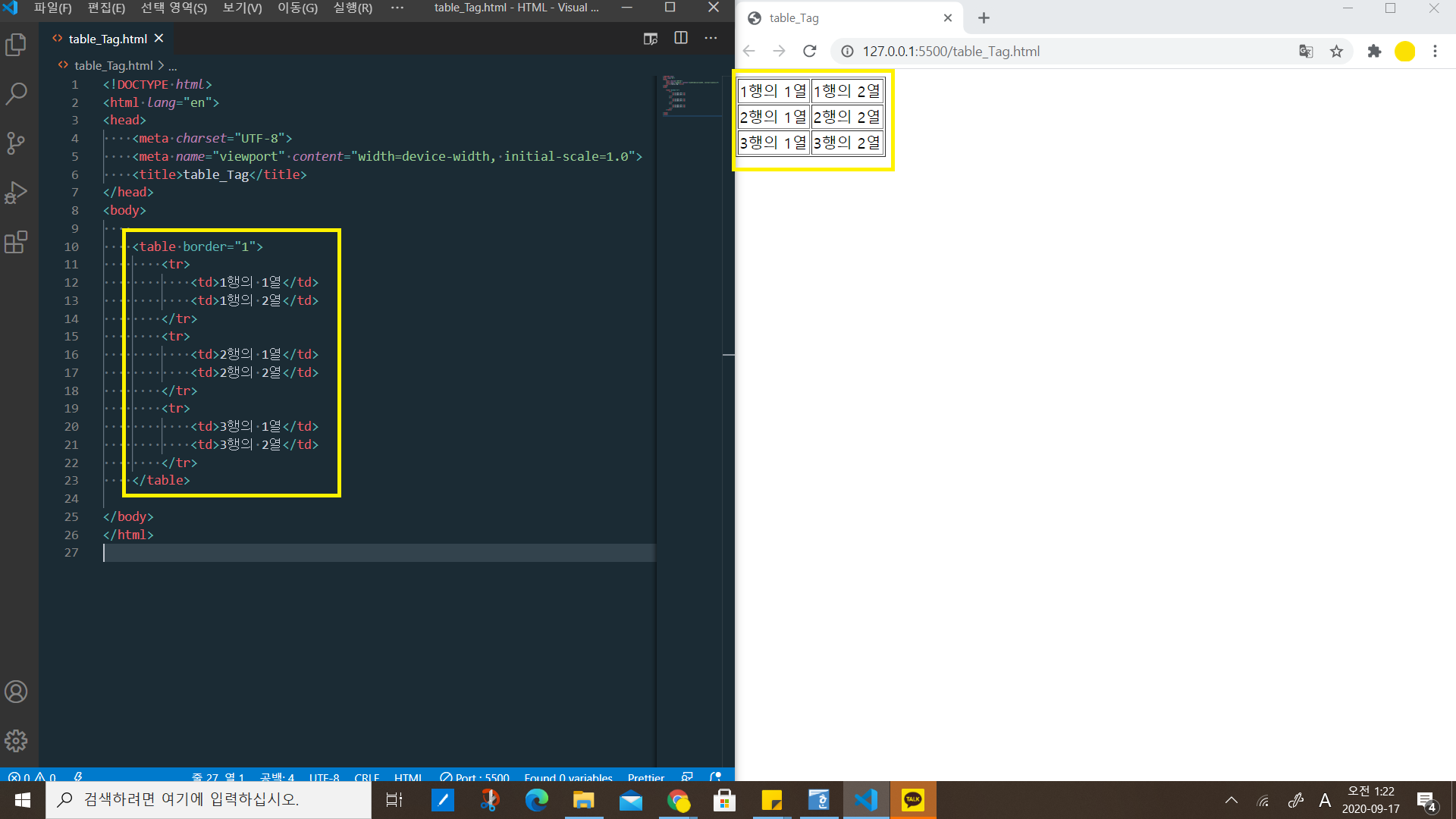Open the Extensions view
The height and width of the screenshot is (819, 1456).
pos(16,242)
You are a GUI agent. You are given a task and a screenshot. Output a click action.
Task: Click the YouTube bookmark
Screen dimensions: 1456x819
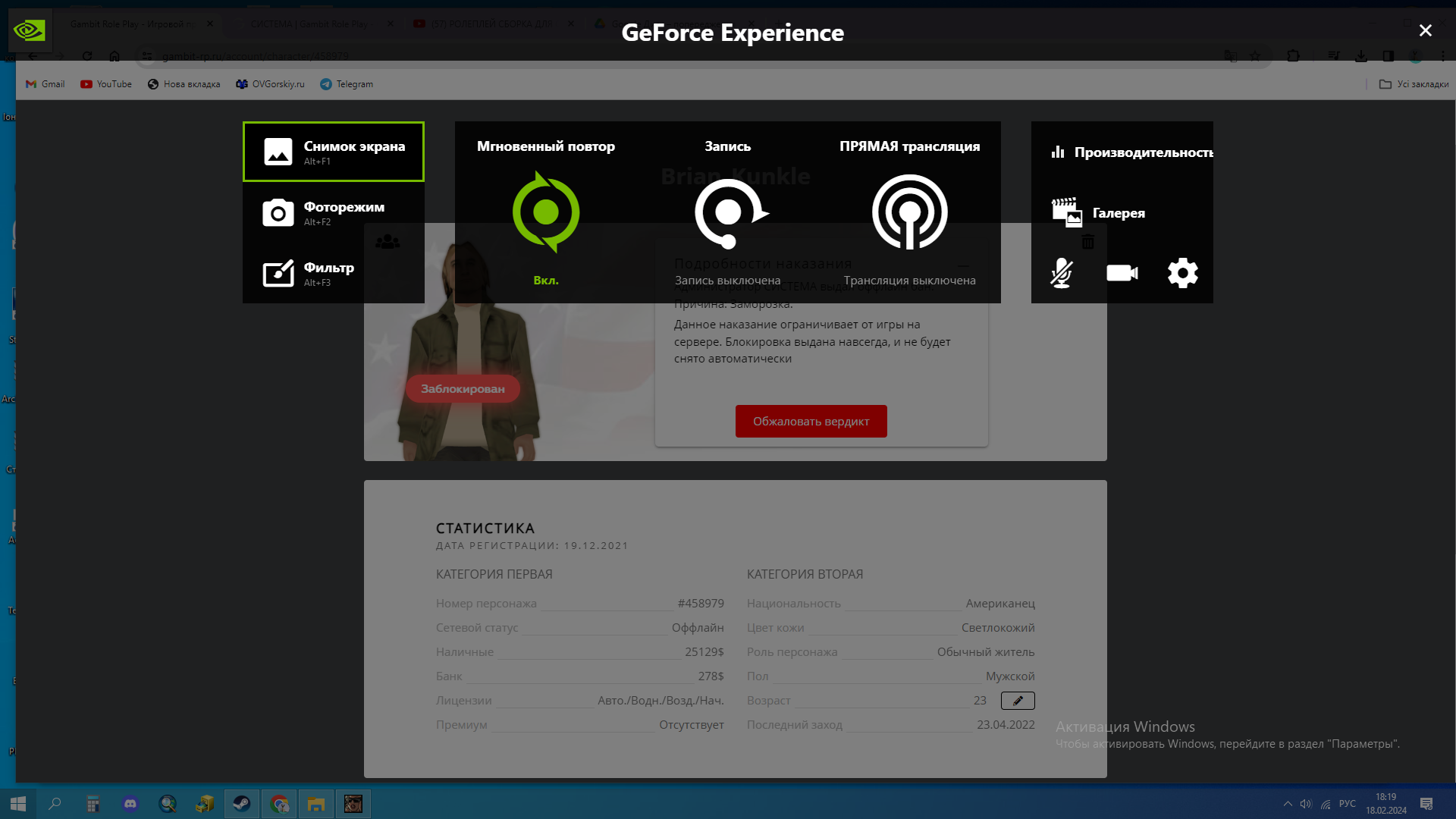(x=106, y=84)
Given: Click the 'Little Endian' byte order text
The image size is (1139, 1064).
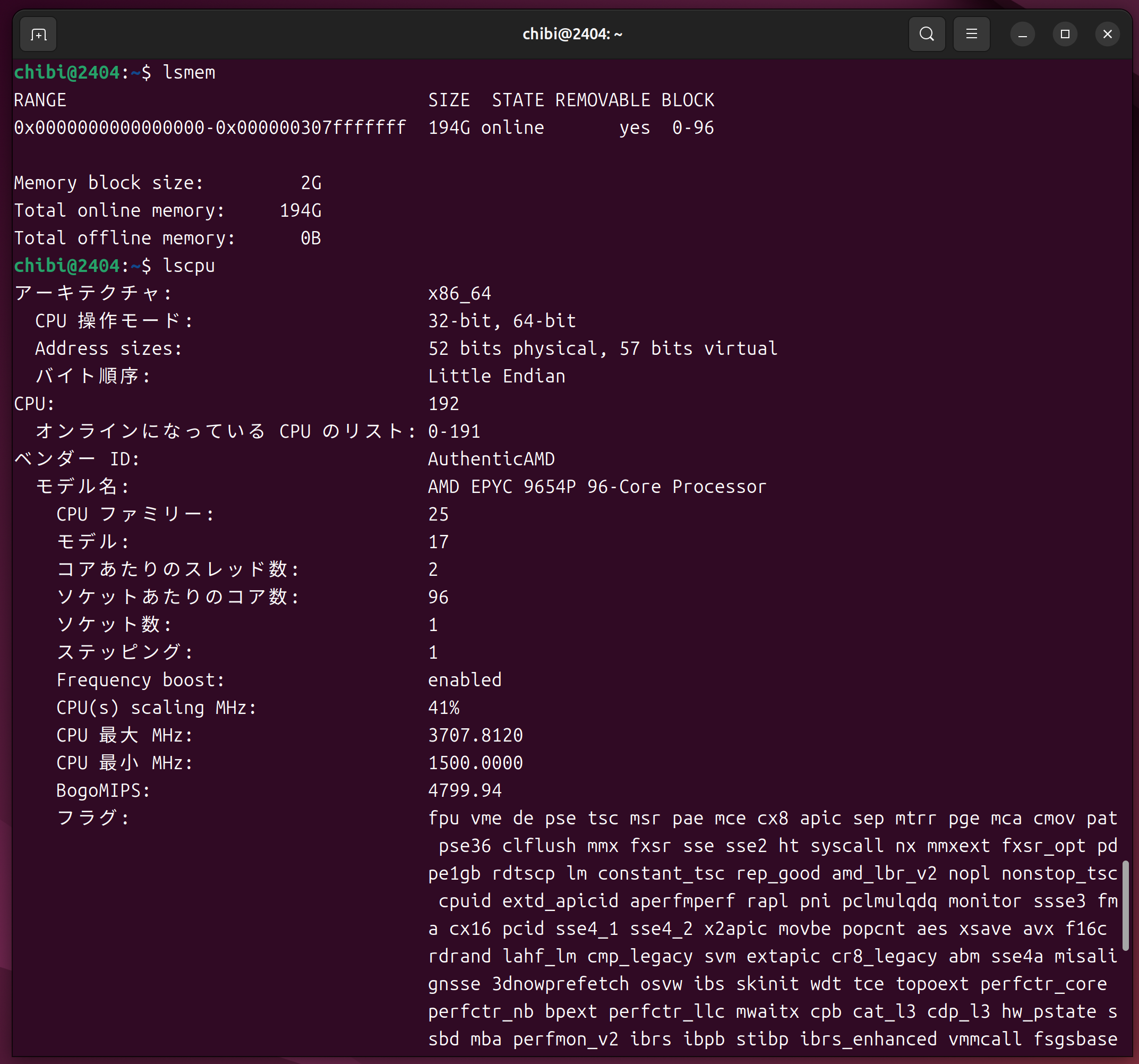Looking at the screenshot, I should (496, 376).
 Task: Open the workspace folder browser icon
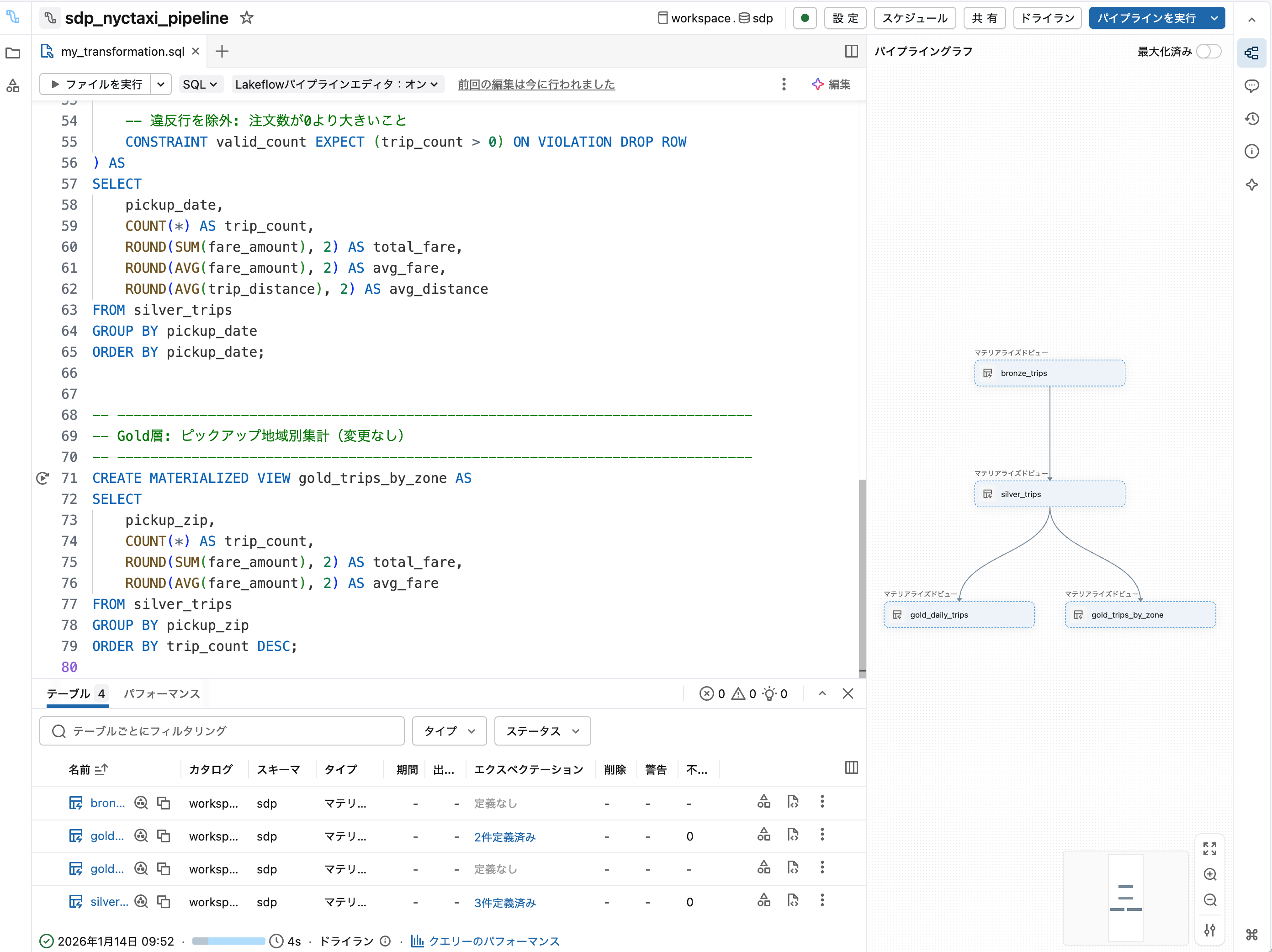pos(13,53)
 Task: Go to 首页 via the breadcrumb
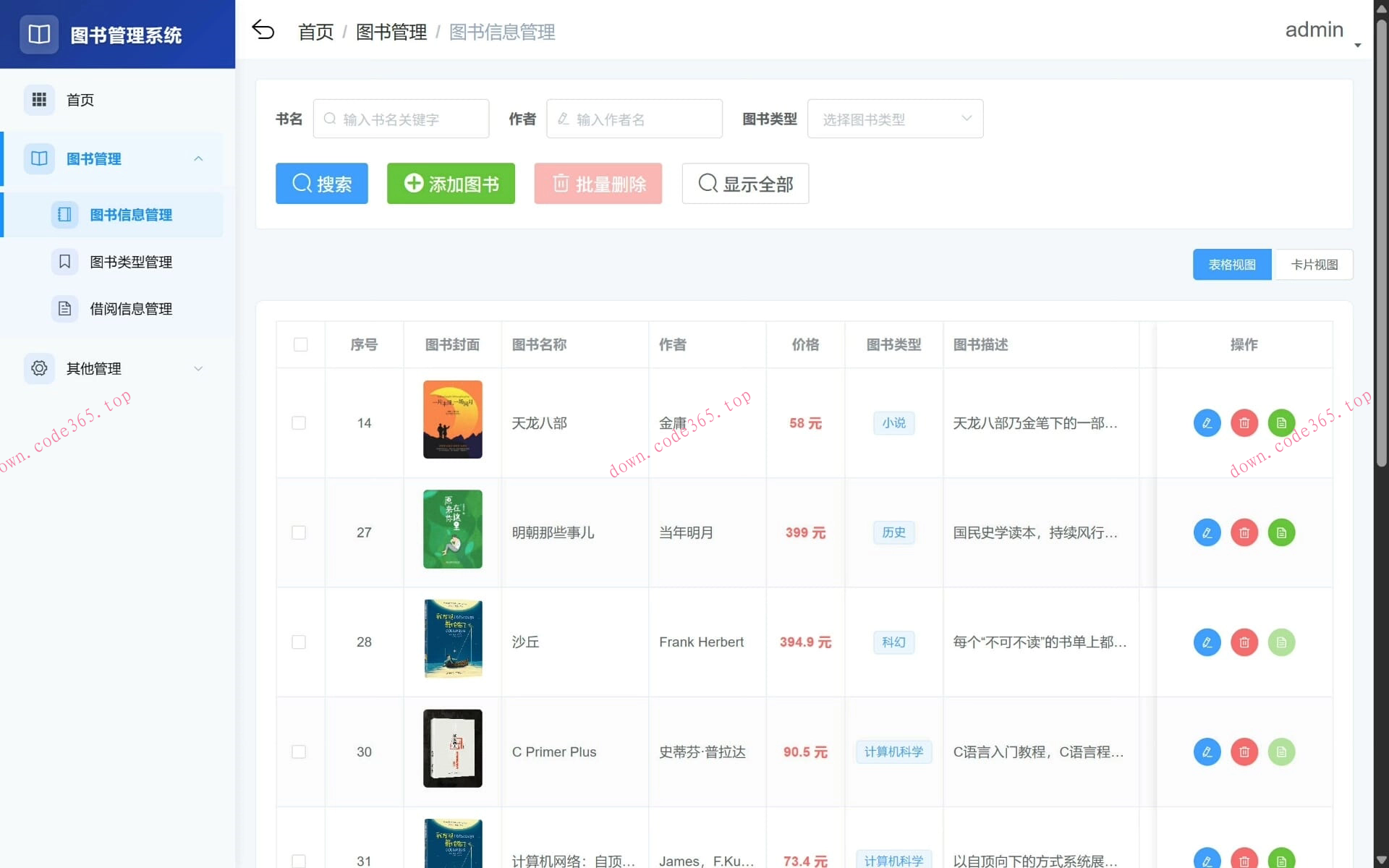click(x=315, y=31)
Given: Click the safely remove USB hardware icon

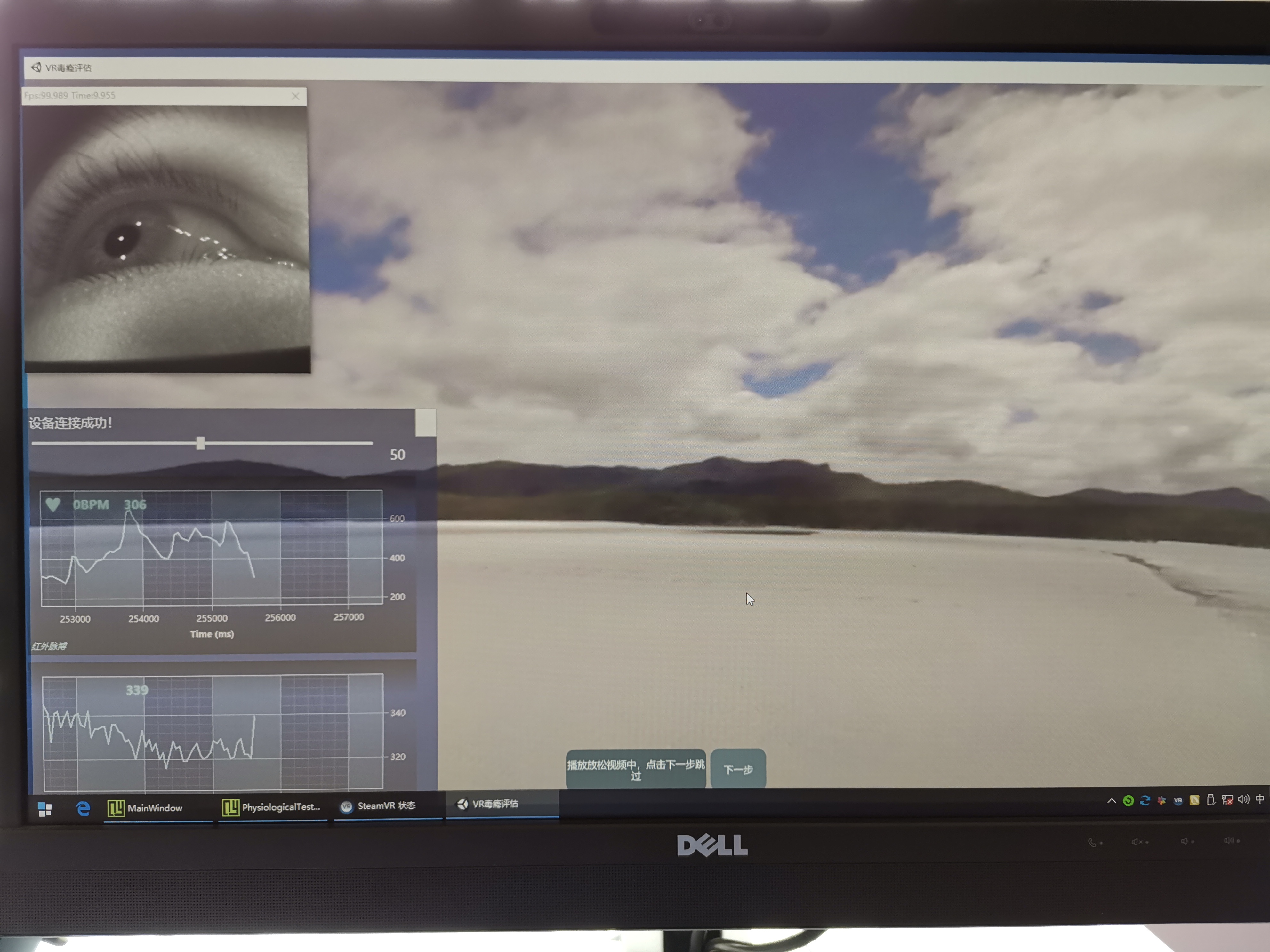Looking at the screenshot, I should point(1211,800).
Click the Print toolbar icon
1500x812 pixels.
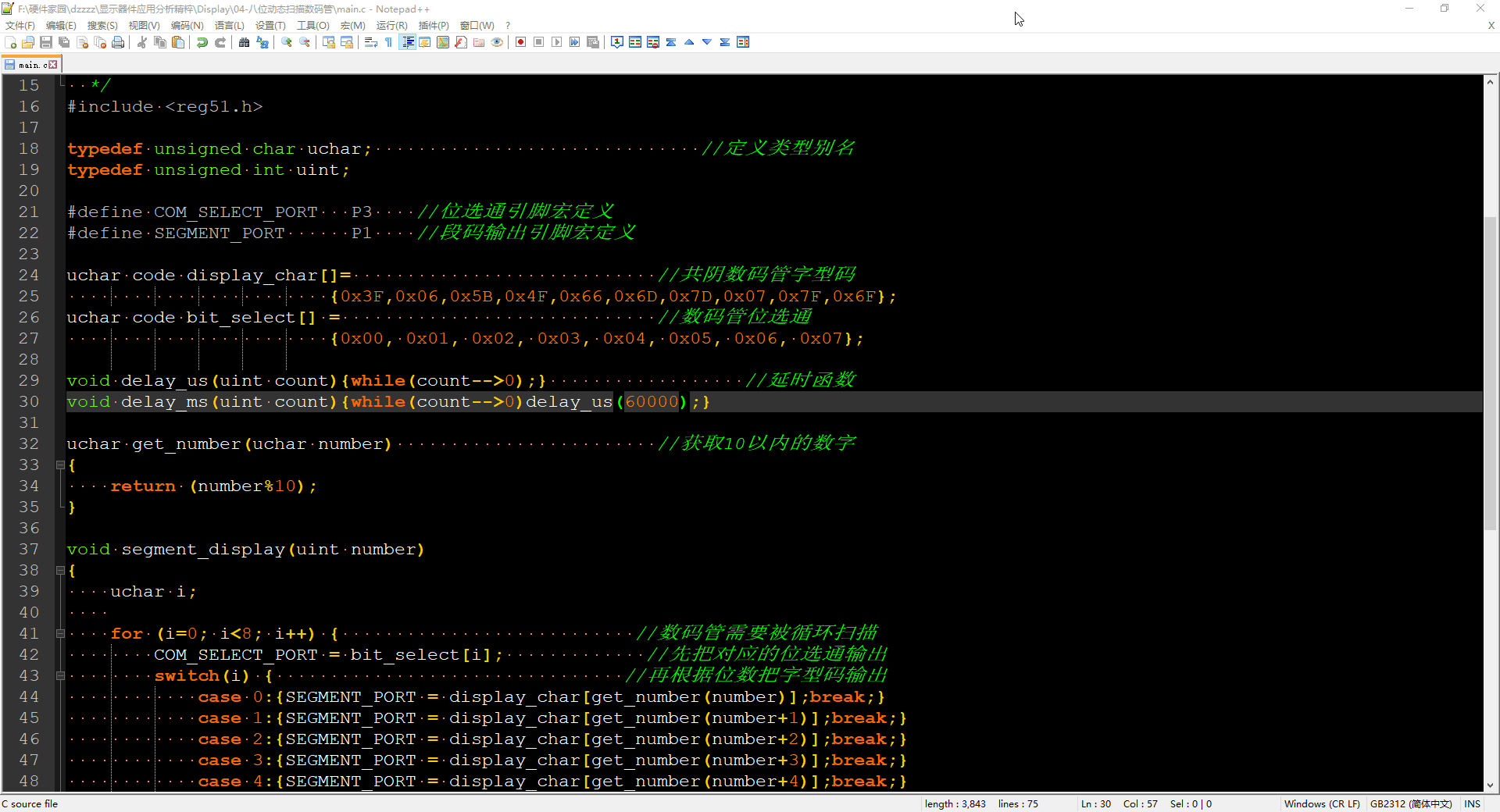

Your assignment:
Your copy should start at the line with "Given: Click the 'Little", stop at the last line of the listing above, match exactly, and contain no pictures.

Response to the task:
Given: Click the 'Little Endian' byte order text
The image size is (1139, 1064).
Looking at the screenshot, I should (496, 376).
 Task: Open the workspace folder browser icon
pos(13,53)
 Task: Go to 首页 via the breadcrumb
click(x=315, y=31)
Given: Click the safely remove USB hardware icon

Looking at the screenshot, I should point(1211,800).
Click the Print toolbar icon
1500x812 pixels.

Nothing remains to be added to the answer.